» **WHAT YOU ARE ASKED TO DO**
Write the records out again, precisely as they stand.

» **SOURCE DATA**
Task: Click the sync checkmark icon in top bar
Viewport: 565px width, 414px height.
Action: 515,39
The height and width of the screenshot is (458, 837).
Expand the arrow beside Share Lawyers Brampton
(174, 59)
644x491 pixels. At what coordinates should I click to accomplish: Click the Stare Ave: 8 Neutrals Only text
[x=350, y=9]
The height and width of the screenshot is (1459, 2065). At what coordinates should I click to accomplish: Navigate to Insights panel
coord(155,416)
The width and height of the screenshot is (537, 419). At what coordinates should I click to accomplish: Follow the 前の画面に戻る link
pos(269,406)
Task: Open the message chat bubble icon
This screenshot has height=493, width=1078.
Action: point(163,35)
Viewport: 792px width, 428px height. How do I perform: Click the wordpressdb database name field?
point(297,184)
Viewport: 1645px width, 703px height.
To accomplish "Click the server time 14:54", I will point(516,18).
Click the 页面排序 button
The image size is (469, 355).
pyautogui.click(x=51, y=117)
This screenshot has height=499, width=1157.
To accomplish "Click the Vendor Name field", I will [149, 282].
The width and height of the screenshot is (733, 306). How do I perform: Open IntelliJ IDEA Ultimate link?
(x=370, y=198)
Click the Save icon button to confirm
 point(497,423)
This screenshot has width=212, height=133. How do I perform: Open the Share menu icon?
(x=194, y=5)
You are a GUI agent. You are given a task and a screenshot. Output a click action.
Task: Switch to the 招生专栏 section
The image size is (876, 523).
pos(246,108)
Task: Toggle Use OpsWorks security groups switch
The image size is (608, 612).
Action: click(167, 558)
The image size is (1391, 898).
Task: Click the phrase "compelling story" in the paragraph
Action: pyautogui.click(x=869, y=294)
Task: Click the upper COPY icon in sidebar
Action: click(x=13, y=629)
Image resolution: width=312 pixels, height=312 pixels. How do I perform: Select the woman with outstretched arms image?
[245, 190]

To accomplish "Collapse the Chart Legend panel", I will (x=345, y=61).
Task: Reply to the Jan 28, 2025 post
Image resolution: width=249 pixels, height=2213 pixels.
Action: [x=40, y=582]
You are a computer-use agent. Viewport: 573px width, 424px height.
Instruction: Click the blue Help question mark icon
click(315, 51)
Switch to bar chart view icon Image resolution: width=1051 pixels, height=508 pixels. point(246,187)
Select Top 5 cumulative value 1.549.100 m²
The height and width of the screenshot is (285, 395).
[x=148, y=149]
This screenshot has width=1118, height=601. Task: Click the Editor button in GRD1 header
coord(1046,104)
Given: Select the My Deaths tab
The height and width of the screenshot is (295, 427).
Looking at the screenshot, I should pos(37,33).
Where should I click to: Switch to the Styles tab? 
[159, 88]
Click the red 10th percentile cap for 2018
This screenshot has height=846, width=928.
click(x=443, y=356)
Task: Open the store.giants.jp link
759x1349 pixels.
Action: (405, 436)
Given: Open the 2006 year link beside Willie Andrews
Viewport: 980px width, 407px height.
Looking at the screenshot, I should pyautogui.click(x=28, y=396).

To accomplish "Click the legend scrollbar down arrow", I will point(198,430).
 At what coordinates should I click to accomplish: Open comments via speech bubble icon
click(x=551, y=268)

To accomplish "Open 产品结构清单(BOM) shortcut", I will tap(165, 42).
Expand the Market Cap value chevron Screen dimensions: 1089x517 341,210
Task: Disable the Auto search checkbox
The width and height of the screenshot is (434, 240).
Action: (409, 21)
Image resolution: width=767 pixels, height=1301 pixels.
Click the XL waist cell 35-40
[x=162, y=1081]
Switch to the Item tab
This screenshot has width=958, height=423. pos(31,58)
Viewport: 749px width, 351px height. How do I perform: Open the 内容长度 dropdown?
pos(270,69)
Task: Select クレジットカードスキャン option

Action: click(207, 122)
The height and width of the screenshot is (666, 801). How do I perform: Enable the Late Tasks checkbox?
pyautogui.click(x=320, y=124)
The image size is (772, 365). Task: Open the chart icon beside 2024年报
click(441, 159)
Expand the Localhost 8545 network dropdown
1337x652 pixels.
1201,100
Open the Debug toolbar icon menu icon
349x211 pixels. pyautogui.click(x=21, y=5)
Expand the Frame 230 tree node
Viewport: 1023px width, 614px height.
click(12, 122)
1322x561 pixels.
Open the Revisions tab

» **PROBLEM SOLUTION**
Task: Click the sync checkmark icon in top bar
Viewport: 565px width, 414px height.
Action: 515,39
The height and width of the screenshot is (458, 837).
Expand the arrow beside Share Lawyers Brampton
(174, 59)
644x491 pixels. At what coordinates should I click to accomplish: Click the Stare Ave: 8 Neutrals Only text
[x=350, y=9]
The height and width of the screenshot is (1459, 2065). At what coordinates should I click to accomplish: Navigate to Insights panel
coord(155,416)
The width and height of the screenshot is (537, 419). At what coordinates should I click to accomplish: Follow the 前の画面に戻る link
pos(269,406)
Task: Open the message chat bubble icon
This screenshot has height=493, width=1078.
Action: point(163,35)
Viewport: 792px width, 428px height. How do I perform: Click the wordpressdb database name field?
point(297,184)
Viewport: 1645px width, 703px height.
To accomplish "Click the server time 14:54", I will point(516,18).
Click the 页面排序 button
The image size is (469, 355).
pyautogui.click(x=51, y=117)
This screenshot has height=499, width=1157.
To accomplish "Click the Vendor Name field", I will [149, 282].
The width and height of the screenshot is (733, 306). How do I perform: Open IntelliJ IDEA Ultimate link?
(x=370, y=198)
Click the Save icon button to confirm
 point(497,423)
This screenshot has width=212, height=133. How do I perform: Open the Share menu icon?
(x=194, y=5)
You are a GUI agent. You are given a task and a screenshot. Output a click action.
Task: Switch to the 招生专栏 section
The image size is (876, 523).
pos(246,108)
Task: Toggle Use OpsWorks security groups switch
The image size is (608, 612).
Action: click(167, 558)
The image size is (1391, 898).
Task: Click the phrase "compelling story" in the paragraph
Action: pyautogui.click(x=869, y=294)
Task: Click the upper COPY icon in sidebar
Action: click(x=13, y=629)
Image resolution: width=312 pixels, height=312 pixels. How do I perform: Select the woman with outstretched arms image?
[245, 190]

To accomplish "Collapse the Chart Legend panel", I will (x=345, y=61).
Task: Reply to the Jan 28, 2025 post
Image resolution: width=249 pixels, height=2213 pixels.
Action: [x=40, y=582]
You are a computer-use agent. Viewport: 573px width, 424px height.
Instruction: Click the blue Help question mark icon
click(315, 51)
Switch to bar chart view icon Image resolution: width=1051 pixels, height=508 pixels. point(246,187)
Select Top 5 cumulative value 1.549.100 m²
The height and width of the screenshot is (285, 395).
[x=148, y=149]
This screenshot has width=1118, height=601. Task: Click the Editor button in GRD1 header
coord(1046,104)
Given: Select the My Deaths tab
The height and width of the screenshot is (295, 427).
Looking at the screenshot, I should pos(37,33).
Where should I click to: Switch to the Styles tab? 
[159, 88]
Click the red 10th percentile cap for 2018
This screenshot has height=846, width=928.
click(x=443, y=356)
Task: Open the store.giants.jp link
759x1349 pixels.
Action: (405, 436)
Given: Open the 2006 year link beside Willie Andrews
Viewport: 980px width, 407px height.
Looking at the screenshot, I should pyautogui.click(x=28, y=396).

To accomplish "Click the legend scrollbar down arrow", I will point(198,430).
 At what coordinates should I click to accomplish: Open comments via speech bubble icon
click(x=551, y=268)

To accomplish "Open 产品结构清单(BOM) shortcut", I will tap(165, 42).
Expand the Market Cap value chevron Screen dimensions: 1089x517 341,210
Task: Disable the Auto search checkbox
The width and height of the screenshot is (434, 240).
Action: (409, 21)
Image resolution: width=767 pixels, height=1301 pixels.
Click the XL waist cell 35-40
[x=162, y=1081]
Switch to the Item tab
This screenshot has width=958, height=423. pos(31,58)
Viewport: 749px width, 351px height. How do I perform: Open the 内容长度 dropdown?
pos(270,69)
Task: Select クレジットカードスキャン option

Action: click(207, 122)
The height and width of the screenshot is (666, 801). How do I perform: Enable the Late Tasks checkbox?
pyautogui.click(x=320, y=124)
The image size is (772, 365). Task: Open the chart icon beside 2024年报
click(441, 159)
Expand the Localhost 8545 network dropdown
1337x652 pixels.
1201,100
Open the Debug toolbar icon menu icon
349x211 pixels. pyautogui.click(x=21, y=5)
Expand the Frame 230 tree node
Viewport: 1023px width, 614px height.
click(12, 122)
1322x561 pixels.
Open the Revisions tab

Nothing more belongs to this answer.